**Article:**
▽

2003-03-04 Thread S Woodside
Simon --

My WAP experience was about 2 years ago. At that time it was a dead end
technology because it just technically didn't work very well at all. The
markup language is horrible, and the protocol is also horrible.

XHTML: the idea was to have very small pages that wireless devices can
handle. However most pages on the WWW that claim to be XHTML do not in
fact validate as XML -- that means that the small devices /cannot/ in
fact use them. This is major reason for the movement away from XHTML
back to HTML 4.01 that is going on in some circles (like me!).

Perhaps, though, I am out of date. more below

On Thursday, February 27, 2003, at 06:45  AM, Simon Batchelor wrote:

 Many of my colleagues in Africa complain that low bandwidth and poor
 phone connections mean that surfing the internet is not yet a real
 possibility - just a source of frustration.

 If I understand WAP correctly, then xhtml pages are being set up which
 are very very small so they can be provided to mobile phones in Europe.
 This seems to be a sort of low bandwidth parrallel internet.

 Questions:

 First - is my understanding of the parallel net correct?

 Second - if it is, could we who are in development create a service that
 used basic xhtml software to gather news and in particular development
 news to make it available for people anywhere in the world (ie not
 mobile phone restricted) who have a PC with a bad phone connection to
 the internet.  Or has someone done that and I am not aware of it.

If you are asking, could you create a lightweight internet service that
aggregates news and information for people with poor internet
connections, then yes. There are many ways to accomplish this. Perhaps
the easiest is simply with the existing web infrastructure. Using CSS2
and HTML 4.01 it is possible to create very light-weight sites that load
very quickly ... see sohne.net and openict.net for examples. If you can
convince existing sites to move to the CSS2 layout model, reduce their
use of graphics to a minimum (and within a year, switch to SVG which can
be very low bandwidth, once it is supported). So many of the ICT
development sites out there have /huge/ layout overhead that must make
display and download very slow indeed for those on a poor modem
connection. I need not give examples, virtually all of them are guilty!

△

Stored items
▽

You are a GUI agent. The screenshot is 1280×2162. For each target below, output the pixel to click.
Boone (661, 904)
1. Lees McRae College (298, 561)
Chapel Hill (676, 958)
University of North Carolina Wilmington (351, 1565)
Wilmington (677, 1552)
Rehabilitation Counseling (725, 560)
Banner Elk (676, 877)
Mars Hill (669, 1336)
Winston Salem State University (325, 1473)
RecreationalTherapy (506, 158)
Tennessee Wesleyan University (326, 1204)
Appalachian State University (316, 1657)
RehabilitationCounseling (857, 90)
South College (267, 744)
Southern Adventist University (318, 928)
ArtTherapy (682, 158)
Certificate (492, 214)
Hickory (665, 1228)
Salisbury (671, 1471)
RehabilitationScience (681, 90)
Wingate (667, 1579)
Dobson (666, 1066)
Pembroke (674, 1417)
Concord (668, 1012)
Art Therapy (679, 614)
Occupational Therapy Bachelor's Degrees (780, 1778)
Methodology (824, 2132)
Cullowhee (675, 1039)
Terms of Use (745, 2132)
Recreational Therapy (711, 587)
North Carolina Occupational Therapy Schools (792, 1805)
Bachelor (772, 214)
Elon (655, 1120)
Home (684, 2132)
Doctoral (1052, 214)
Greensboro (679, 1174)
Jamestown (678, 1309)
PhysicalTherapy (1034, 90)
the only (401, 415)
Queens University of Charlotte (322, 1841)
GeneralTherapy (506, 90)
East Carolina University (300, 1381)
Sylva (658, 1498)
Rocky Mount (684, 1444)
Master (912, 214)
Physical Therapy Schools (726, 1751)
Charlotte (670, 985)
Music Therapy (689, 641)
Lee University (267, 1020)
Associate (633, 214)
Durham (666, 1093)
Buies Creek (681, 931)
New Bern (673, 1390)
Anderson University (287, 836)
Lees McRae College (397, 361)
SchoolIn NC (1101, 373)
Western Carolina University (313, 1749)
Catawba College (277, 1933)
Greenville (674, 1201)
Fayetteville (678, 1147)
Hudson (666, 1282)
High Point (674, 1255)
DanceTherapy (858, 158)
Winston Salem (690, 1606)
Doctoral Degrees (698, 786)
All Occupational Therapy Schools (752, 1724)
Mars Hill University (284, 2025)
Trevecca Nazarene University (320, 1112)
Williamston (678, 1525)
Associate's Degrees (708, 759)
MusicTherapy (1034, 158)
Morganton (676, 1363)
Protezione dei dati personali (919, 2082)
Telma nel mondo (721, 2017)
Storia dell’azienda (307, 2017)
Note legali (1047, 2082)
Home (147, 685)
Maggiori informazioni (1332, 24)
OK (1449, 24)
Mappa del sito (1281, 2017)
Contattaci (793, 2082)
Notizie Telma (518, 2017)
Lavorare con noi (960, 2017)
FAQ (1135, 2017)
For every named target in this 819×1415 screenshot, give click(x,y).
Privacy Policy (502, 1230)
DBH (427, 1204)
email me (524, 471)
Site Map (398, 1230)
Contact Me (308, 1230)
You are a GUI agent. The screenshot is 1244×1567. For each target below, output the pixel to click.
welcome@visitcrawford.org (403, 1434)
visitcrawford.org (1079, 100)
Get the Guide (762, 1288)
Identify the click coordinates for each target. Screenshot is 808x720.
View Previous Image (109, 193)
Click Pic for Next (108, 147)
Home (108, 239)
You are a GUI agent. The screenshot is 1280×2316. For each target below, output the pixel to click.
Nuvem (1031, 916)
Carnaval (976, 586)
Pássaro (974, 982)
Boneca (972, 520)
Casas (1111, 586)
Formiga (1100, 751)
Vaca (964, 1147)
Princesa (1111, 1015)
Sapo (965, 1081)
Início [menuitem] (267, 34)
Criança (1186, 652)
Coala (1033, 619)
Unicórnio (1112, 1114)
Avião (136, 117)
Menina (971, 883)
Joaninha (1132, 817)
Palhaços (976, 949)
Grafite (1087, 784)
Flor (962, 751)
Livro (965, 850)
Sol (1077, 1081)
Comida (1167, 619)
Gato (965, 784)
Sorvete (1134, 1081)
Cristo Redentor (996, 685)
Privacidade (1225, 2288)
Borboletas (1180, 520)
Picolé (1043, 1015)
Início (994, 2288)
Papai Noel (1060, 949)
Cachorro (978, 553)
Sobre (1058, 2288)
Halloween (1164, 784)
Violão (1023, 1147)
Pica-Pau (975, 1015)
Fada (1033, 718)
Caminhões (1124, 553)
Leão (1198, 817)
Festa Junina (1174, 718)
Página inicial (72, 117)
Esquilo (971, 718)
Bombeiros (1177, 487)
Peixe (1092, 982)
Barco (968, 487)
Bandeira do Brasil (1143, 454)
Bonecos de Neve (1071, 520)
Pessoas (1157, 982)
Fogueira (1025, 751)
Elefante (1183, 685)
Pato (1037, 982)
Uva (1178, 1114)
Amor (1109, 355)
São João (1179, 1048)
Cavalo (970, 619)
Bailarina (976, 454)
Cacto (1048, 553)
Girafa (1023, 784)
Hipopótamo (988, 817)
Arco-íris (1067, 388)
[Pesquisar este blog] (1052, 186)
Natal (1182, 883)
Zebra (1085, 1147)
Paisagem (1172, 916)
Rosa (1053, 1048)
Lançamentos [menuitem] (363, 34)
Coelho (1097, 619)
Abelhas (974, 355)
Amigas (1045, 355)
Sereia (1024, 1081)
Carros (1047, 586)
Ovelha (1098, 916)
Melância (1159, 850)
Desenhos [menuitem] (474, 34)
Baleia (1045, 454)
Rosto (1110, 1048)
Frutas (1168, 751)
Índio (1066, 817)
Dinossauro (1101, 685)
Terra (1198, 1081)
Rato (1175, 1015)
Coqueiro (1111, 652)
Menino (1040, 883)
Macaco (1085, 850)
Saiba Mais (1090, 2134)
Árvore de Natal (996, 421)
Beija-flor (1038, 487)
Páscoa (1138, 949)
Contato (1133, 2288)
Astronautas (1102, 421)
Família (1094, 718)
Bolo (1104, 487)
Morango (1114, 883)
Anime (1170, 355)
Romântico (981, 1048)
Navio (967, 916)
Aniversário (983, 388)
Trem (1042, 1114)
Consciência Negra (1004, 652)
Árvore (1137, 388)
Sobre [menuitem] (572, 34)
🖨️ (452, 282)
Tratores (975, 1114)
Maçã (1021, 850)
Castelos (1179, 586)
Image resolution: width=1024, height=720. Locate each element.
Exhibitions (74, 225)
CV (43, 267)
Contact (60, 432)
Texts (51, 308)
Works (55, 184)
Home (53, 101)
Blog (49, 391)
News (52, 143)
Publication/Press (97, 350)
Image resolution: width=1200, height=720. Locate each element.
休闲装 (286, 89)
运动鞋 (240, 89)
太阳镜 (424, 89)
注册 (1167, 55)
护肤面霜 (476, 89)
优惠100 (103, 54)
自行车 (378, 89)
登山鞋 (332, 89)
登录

△

**Requests:**
a: Please repeat, word for word, the part of the message on WAP and XHTML starting with "Second - if" and going on through "aware of it.".
b: Express the rows as a JSON list of strings with one string per line, skipping blank lines. Start with the line containing "High Point (674, 1255)" and go on through the line containing "welcome@visitcrawford.org (403, 1434)", including both.

**Outputs in order:**
a:
Second - if it is, could we who are in development create a service that
 used basic xhtml software to gather news and in particular development
 news to make it available for people anywhere in the world (ie not
 mobile phone restricted) who have a PC with a bad phone connection to
 the internet.  Or has someone done that and I am not aware of it.

b:
[
  "High Point (674, 1255)",
  "DanceTherapy (858, 158)",
  "Winston Salem (690, 1606)",
  "Doctoral Degrees (698, 786)",
  "All Occupational Therapy Schools (752, 1724)",
  "Mars Hill University (284, 2025)",
  "Trevecca Nazarene University (320, 1112)",
  "Williamston (678, 1525)",
  "Associate's Degrees (708, 759)",
  "MusicTherapy (1034, 158)",
  "Morganton (676, 1363)",
  "Protezione dei dati personali (919, 2082)",
  "Telma nel mondo (721, 2017)",
  "Storia dell’azienda (307, 2017)",
  "Note legali (1047, 2082)",
  "Home (147, 685)",
  "Maggiori informazioni (1332, 24)",
  "OK (1449, 24)",
  "Mappa del sito (1281, 2017)",
  "Contattaci (793, 2082)",
  "Notizie Telma (518, 2017)",
  "Lavorare con noi (960, 2017)",
  "FAQ (1135, 2017)",
  "For every named target in this 819×1415 screenshot, give click(x,y).",
  "Privacy Policy (502, 1230)",
  "DBH (427, 1204)",
  "email me (524, 471)",
  "Site Map (398, 1230)",
  "Contact Me (308, 1230)",
  "You are a GUI agent. The screenshot is 1244×1567. For each target below, output the pixel to click.",
  "welcome@visitcrawford.org (403, 1434)"
]